20. If love is a blunder, then it means that the biggest fault in my life is loving you.
21. If love is the answer, could you rephrase the questions?
22. If you love ’em in the morning with their eyes full of crust; if you love ’em at night with their hair full of rollers, chances are, you’re in love.
23. If you want a perfect girlfriend, go find her in a Barbie store.
24. In love, somehow, a man’s heart is always either exceeding the speed limit, or getting parked in the wrong place.
25. Is it possible to calculate how fast you are falling? Apparently, by the time you’ve tried calculating, you’ve already fallen miserably on the bottom of an endless pit. And still, there will be no answer, my dear.
26. It is important to see the real character of the person you will marry first before sealing the deal. How? Give him a slow internet service. They say that lag brings out the real you.
27. It is not love that makes a relationship complicated; it’s the people in it who do.
28. Look, I scratched my knees when I feel for you. The least you can do is to give it a kiss, please?
29. Loss for words? Give that person a hug. It’s worth a thousand and more. Plus, it’s free!
30. Love is a fire. But whether it is going to warm your hearth or burn down your house, you can never tell.
31. Love is a sweet dream and marriage is the alarm clock.
32. Love is blind, and then marriage opens your eyes.
33. Love is grand; divorce is a hundred grand.
34. Love is great, but a divorce can cost greater than thousands of dollars.
35. Love is like a fart – if you have to force it, it’s probably shit.
36. Love is like a headache or a backache. It does not show in the MRI or X-ray, but you just know that it’s there.
37. Love is telling someone that his zipper is open or her wig looks too fake.
38. Marriage is a lot like the army, everyone complains, but you’d be surprised at the large number that re-enlist.
39. Marriage is like vitamins: we supplement each other’s minimum daily requirements.
40. Marriage is the triumph of imagination over intelligence. Second marriage is the triumph of hope over experience.
41. My best birth control now is just to leave the lights on.
42. My wife is really sentimental. One Valentine’s Day I gave her a ring and to this day she has never forgotten those three little words that were engraved inside — Made in Taiwan!
43. My wife, Mary, and I have been married for forty-seven years, and not once have we had an argument serious enough to consider divorce; murder, yes, but divorce, never.
44. Not everyone falls in love at first sight. Sometimes, other looks at the amount written on the pay check.

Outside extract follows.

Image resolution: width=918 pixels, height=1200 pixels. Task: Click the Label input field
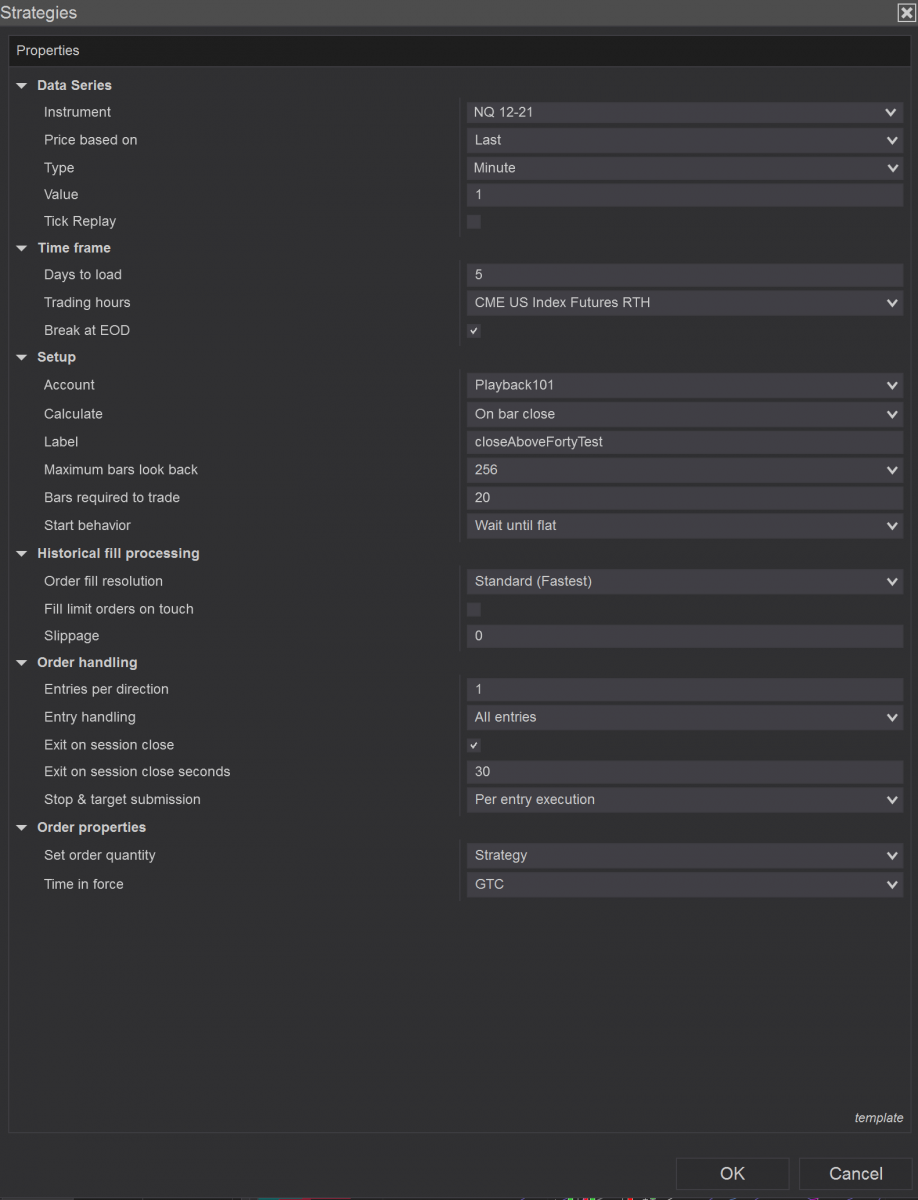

45. Remember this: If you send ‘I love you’ to someone, an emoji as a reply is never a good enough answer, no matter how colorful or big it is.
46. Sadly, love is part of growing up. It requires you to buy gifts for anniversaries, forgive over and over again, and most of all, deal with someone else’s farts and burps.

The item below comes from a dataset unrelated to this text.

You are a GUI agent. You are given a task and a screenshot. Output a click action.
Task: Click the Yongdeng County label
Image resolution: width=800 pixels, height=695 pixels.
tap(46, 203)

47. The best way to find out what to get for your girl? Ask her to guess the gift you bought for her.
48. The brain is the most outstanding organ; it works 24 hours a day, 365 days a year from birth until you fall in love
49. The three vital things a woman needs are night creams, chocolates and compliments.

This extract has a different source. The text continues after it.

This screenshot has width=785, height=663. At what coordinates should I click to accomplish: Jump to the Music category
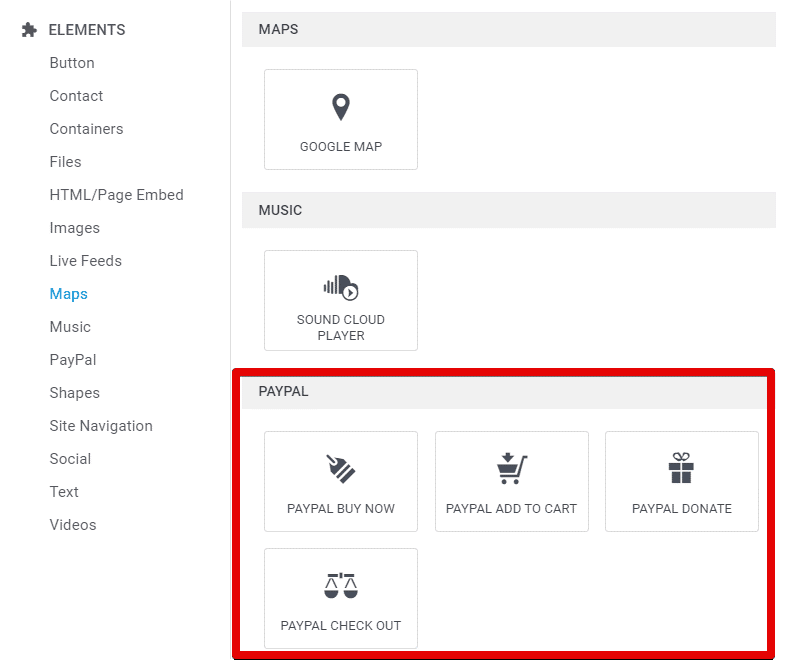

50. There is a place you can touch a woman that will drive her crazy. Her heart.
51. To fall in love is to live in a world of both heaven and hell. There is no in-between.
52. Women hope men will change after marriage, but they don’t; men hope women won’t change, but they do.
53. Women still remember the first kiss after men have forgotten the last.
54. You are the pain in my butt, the dent in my wallet and the scratches in my brand new car that I don’t mind.
55. You can’t put a price tag on love, but you can on all its accessories.
56. You will always be my 11:11 and the name I write in my naughty list.
57. You’ll know a person is in love when he can laugh like a fool by himself and keep a goofy smile plastered in his face all day long.
58. You’re just like bacon, beer and chocolate – you make everything better.
59. You’re the cheese on top of my spaghetti, the cream on top of my cappuccino, and the cheesecake on my red velvet cake.
60. To all you guys out there, we hope this list was able to give you a little wisdom about the world of love. And if you’re still decided on letting yourself fall in love with that lucky women, don’t say we didn’t warn you!